-- Opening Marker --

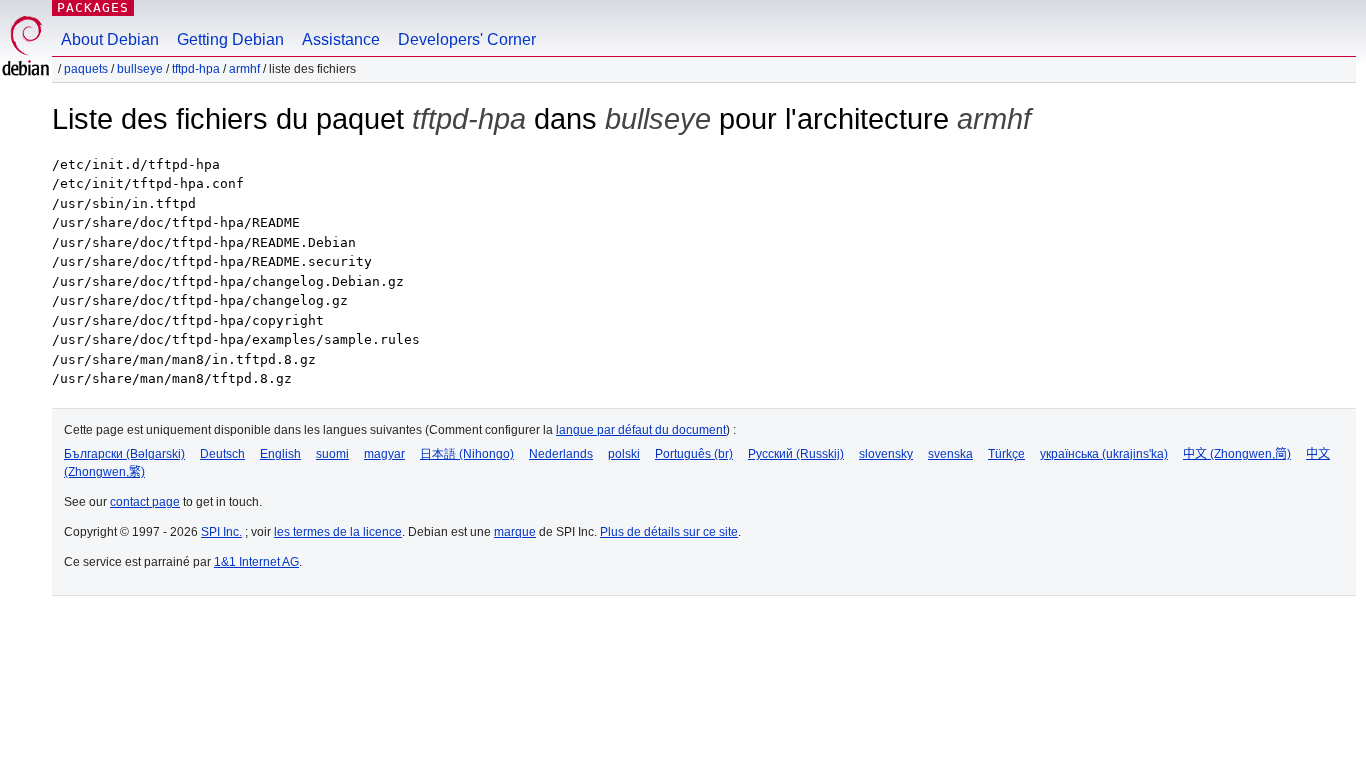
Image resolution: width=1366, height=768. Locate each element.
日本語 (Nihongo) (467, 454)
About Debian (110, 39)
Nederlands (561, 454)
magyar (384, 454)
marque (515, 532)
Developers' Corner (467, 39)
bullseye (140, 69)
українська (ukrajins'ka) (1104, 454)
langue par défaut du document (641, 430)
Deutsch (222, 454)
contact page (145, 502)
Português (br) (694, 454)
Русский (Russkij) (796, 454)
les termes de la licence (338, 532)
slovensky (886, 454)
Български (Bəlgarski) (124, 454)
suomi (332, 454)
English (280, 454)
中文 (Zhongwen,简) (1237, 454)
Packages (93, 7)
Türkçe (1006, 454)
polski (624, 454)
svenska (950, 454)
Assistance (341, 39)
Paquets (86, 69)
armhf (244, 69)
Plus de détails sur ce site (669, 532)
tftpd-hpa (196, 69)
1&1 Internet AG (256, 562)
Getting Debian (230, 39)
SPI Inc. (221, 532)
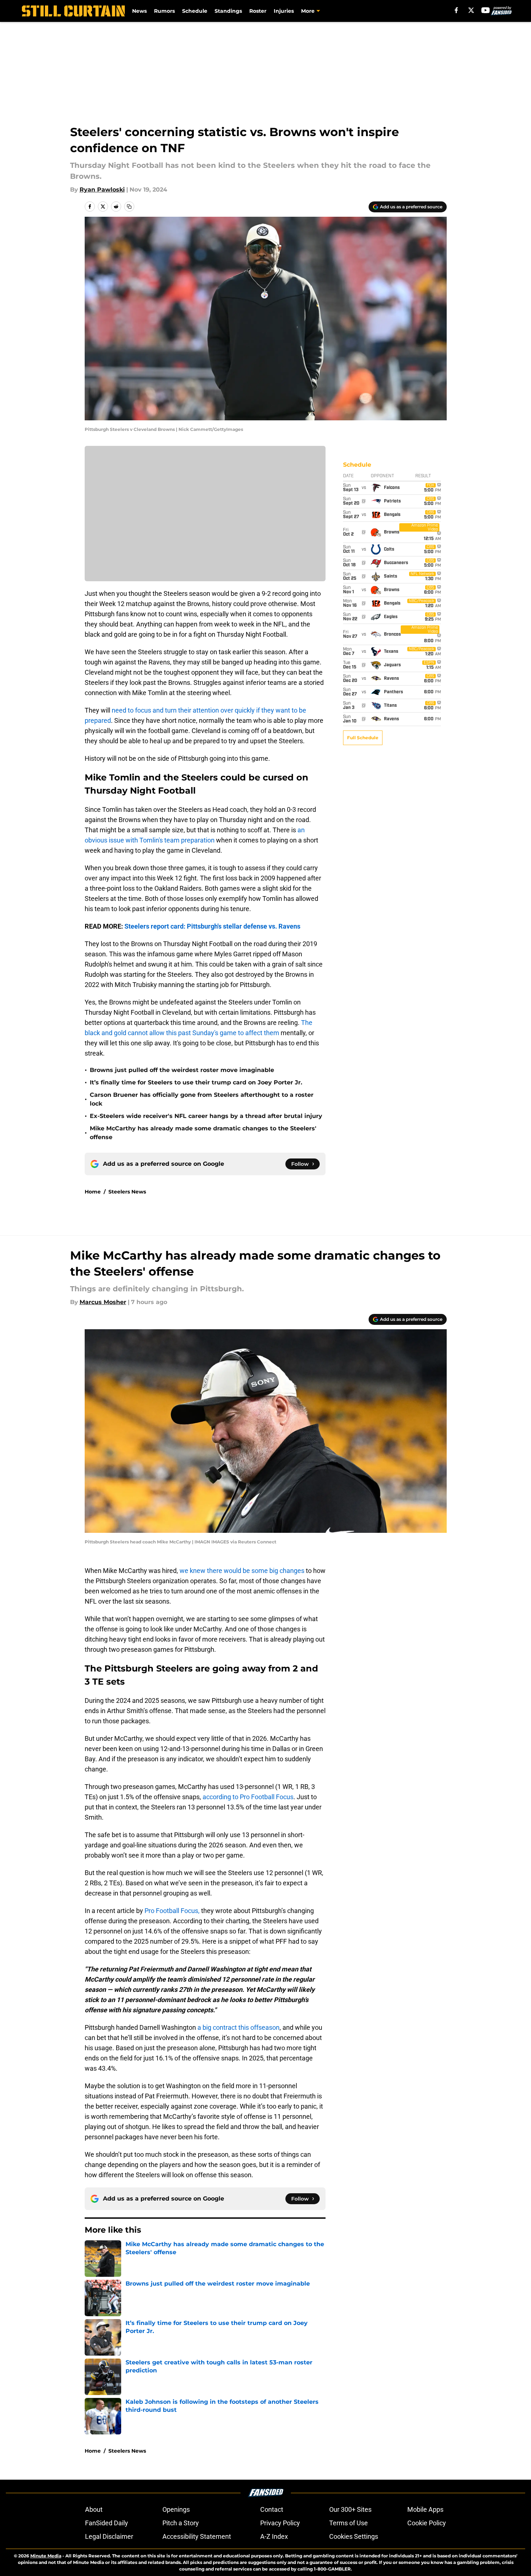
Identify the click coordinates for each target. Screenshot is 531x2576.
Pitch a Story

-- Closing Marker --

> **What to produce**
What you return must be the lines above that run from the line with "marque (515, 532)" to the line with "Български (Bəlgarski) (124, 454)", inclusive, each copied exactly.

> **Written answer**
marque (515, 532)
Developers' Corner (467, 39)
bullseye (140, 69)
українська (ukrajins'ka) (1104, 454)
langue par défaut du document (641, 430)
Deutsch (222, 454)
contact page (145, 502)
Português (br) (694, 454)
Русский (Russkij) (796, 454)
les termes de la licence (338, 532)
slovensky (886, 454)
Български (Bəlgarski) (124, 454)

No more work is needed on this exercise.